**Exercise**
Reproduce the material verbatim, from its first line through the line containing "Select Entregar Pedidos", with both of those lines included.

**Items**
══════
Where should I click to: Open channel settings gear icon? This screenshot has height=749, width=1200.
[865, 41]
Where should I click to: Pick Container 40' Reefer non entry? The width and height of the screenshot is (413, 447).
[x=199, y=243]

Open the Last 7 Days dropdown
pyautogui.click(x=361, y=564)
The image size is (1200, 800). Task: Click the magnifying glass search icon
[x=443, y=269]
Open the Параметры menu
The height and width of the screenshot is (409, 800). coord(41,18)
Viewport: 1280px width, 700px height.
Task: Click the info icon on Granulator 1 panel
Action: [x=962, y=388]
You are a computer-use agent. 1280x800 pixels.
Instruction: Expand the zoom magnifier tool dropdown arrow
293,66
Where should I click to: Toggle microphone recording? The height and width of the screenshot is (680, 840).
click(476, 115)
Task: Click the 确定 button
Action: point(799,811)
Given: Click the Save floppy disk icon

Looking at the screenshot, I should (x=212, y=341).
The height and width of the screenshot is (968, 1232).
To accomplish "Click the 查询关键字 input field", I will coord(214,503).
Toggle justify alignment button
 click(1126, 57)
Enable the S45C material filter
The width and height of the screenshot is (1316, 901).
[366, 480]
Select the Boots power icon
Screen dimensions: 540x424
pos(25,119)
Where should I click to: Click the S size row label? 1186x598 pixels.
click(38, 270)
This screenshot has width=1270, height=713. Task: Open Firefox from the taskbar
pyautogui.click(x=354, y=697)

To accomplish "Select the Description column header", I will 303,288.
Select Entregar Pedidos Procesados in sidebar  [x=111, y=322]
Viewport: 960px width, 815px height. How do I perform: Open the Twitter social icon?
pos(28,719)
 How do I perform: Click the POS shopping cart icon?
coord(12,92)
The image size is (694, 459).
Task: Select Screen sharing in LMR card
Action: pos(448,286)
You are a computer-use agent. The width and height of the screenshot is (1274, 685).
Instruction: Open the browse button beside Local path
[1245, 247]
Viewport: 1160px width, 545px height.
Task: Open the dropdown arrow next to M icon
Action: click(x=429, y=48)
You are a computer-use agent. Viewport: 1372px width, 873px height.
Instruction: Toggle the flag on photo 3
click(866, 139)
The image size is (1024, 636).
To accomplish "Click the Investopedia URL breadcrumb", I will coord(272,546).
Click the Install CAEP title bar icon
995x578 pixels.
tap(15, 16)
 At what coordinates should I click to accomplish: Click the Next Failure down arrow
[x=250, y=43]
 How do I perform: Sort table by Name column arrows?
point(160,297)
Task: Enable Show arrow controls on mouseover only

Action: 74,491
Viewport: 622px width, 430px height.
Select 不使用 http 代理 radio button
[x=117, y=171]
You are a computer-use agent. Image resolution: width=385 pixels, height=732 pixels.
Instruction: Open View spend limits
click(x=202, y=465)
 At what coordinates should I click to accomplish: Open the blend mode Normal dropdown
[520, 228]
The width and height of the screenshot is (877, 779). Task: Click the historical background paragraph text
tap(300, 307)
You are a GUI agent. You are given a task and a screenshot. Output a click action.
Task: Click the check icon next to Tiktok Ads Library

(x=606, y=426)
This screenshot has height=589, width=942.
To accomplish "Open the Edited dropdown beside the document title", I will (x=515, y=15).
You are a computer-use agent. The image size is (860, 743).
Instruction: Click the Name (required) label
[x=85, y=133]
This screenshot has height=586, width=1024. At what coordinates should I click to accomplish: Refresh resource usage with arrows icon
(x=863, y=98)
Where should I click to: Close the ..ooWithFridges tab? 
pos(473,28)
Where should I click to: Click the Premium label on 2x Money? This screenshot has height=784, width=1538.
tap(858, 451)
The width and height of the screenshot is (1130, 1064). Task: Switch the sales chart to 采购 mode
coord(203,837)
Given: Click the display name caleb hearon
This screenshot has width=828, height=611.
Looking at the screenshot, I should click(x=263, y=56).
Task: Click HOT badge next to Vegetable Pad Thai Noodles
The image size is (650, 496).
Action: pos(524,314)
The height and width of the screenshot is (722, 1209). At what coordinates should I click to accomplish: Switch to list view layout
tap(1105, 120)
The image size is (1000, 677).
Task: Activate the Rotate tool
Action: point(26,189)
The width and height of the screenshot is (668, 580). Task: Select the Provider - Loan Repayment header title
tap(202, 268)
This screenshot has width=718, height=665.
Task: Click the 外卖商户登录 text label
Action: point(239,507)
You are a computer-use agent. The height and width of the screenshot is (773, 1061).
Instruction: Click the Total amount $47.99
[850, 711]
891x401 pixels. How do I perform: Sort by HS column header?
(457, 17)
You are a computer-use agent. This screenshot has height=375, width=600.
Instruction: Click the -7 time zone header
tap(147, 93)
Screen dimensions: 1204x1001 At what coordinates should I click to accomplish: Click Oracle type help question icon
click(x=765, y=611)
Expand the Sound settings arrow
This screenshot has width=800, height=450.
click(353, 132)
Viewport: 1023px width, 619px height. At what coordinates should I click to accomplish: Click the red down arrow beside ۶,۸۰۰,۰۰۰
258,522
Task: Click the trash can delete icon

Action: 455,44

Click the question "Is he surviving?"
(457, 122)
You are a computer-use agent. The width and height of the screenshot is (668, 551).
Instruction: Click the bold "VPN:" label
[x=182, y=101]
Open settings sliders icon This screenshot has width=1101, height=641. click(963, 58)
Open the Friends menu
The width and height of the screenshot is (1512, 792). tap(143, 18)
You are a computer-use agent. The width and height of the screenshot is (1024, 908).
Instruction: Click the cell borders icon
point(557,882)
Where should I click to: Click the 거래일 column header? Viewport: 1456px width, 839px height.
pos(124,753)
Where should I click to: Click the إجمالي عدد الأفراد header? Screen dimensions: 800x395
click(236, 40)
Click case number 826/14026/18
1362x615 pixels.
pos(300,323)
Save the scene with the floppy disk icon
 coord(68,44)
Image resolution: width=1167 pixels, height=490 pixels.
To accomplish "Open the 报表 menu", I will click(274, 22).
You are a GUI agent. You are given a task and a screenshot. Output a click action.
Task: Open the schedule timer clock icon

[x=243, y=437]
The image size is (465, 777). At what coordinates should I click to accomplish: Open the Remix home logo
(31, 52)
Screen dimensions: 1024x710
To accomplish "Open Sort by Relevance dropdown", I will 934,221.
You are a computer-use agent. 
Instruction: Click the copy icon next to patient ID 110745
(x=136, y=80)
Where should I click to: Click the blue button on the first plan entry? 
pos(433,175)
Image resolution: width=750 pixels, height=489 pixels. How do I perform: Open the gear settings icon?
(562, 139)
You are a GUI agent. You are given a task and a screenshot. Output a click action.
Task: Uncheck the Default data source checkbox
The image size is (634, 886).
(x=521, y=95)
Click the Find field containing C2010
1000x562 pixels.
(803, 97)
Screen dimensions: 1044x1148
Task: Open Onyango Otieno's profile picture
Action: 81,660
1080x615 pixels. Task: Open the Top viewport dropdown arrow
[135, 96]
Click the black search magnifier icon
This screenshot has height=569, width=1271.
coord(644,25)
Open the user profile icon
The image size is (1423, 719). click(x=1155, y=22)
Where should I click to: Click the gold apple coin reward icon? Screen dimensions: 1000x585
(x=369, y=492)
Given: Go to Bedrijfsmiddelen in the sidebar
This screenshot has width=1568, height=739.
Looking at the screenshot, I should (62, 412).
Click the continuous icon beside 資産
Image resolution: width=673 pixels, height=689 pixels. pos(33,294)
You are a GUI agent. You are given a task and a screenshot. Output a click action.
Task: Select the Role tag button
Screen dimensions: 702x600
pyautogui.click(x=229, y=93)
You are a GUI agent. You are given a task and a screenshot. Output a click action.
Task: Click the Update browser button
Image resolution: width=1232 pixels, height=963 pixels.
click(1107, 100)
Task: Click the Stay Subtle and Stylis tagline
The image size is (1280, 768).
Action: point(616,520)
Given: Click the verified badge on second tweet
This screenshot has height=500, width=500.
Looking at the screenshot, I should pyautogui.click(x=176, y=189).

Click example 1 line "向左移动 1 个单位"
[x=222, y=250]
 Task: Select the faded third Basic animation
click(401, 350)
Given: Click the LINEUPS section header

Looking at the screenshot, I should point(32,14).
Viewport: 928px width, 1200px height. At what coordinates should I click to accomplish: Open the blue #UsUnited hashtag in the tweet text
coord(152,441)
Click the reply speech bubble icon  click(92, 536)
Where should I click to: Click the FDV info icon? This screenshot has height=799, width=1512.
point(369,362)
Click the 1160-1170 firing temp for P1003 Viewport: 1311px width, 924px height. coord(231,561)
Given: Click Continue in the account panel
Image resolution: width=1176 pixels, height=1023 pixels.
══════
**Reply**
Where should I click to: Open channel settings gear icon? This screenshot has height=749, width=1200.
[865, 41]
Where should I click to: Pick Container 40' Reefer non entry? The width and height of the screenshot is (413, 447).
[x=199, y=243]

Open the Last 7 Days dropdown
pyautogui.click(x=361, y=564)
The image size is (1200, 800). Task: Click the magnifying glass search icon
[x=443, y=269]
Open the Параметры menu
The height and width of the screenshot is (409, 800). coord(41,18)
Viewport: 1280px width, 700px height.
Task: Click the info icon on Granulator 1 panel
Action: [x=962, y=388]
You are a computer-use agent. 1280x800 pixels.
Instruction: Expand the zoom magnifier tool dropdown arrow
293,66
Where should I click to: Toggle microphone recording? The height and width of the screenshot is (680, 840).
click(476, 115)
Task: Click the 确定 button
Action: point(799,811)
Given: Click the Save floppy disk icon

Looking at the screenshot, I should (x=212, y=341).
The height and width of the screenshot is (968, 1232).
To accomplish "Click the 查询关键字 input field", I will coord(214,503).
Toggle justify alignment button
 click(1126, 57)
Enable the S45C material filter
The width and height of the screenshot is (1316, 901).
[366, 480]
Select the Boots power icon
Screen dimensions: 540x424
pos(25,119)
Where should I click to: Click the S size row label? 1186x598 pixels.
click(38, 270)
This screenshot has width=1270, height=713. Task: Open Firefox from the taskbar
pyautogui.click(x=354, y=697)

To accomplish "Select the Description column header", I will 303,288.
Select Entregar Pedidos Procesados in sidebar  [x=111, y=322]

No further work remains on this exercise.